Traditional Methods of Irrigation:

  • The water available in wells, lakes and canals is lifted up by different methods in different regions, for taking it to the fields.
  • Cattle or human labour is used in these methods. So these methods are cheaper, but less efficient.
  • The various traditional ways are:

(i) Moat (pulley-system)

(ii) Chain pump

(iii) Dhekli, and

(iv) Rahat (Lever system)

  • Pumps are commonly used for lifting water. Diesel, biogas, electricity and solar energy is used to run these pumps.

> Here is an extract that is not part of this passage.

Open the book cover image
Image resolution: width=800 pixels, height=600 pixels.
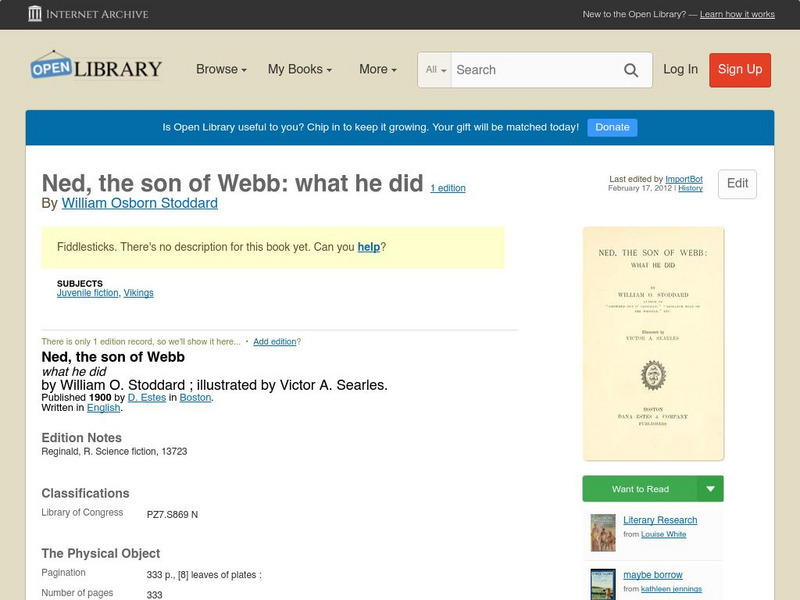point(653,343)
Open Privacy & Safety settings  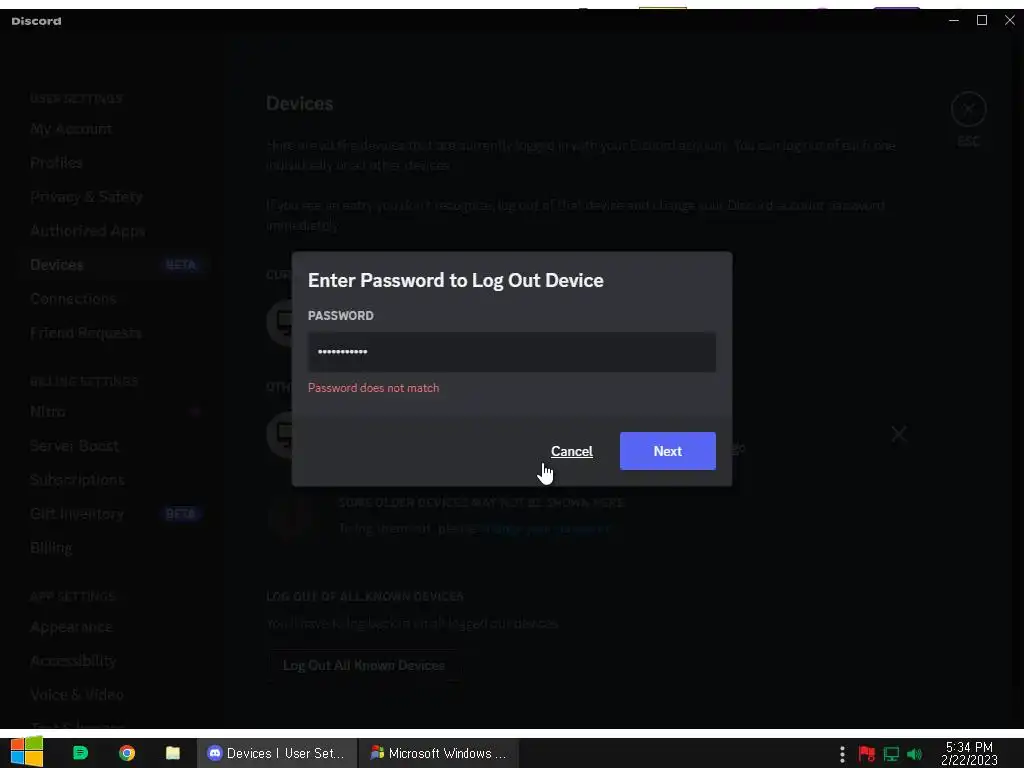coord(86,197)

Modern Methods of Irrigation:

Sprinkler System:

  • This system is more useful on the uneven land where sufficient water is not available.
  • The perpendicular pipes, having rotating nozzles on top, are joined to the main pipeline at regular intervals.
  • When water is allowed to flow through the main pipe under pressure with the help of a pump, it escapes from the rotating nozzles.
  • It gets sprinkled on the crop as if it is raining.
  • Sprinkler is very useful for lawns, coffee plantation and several other crops.

Drip system:

  • In this system, the water falls drop by drop directly near the roots. So it is called drip system.
  • It is the best technique for watering fruit plants, gardens and trees.
  • Water is not wasted at all. It is a boon in regions where availability of water is poor.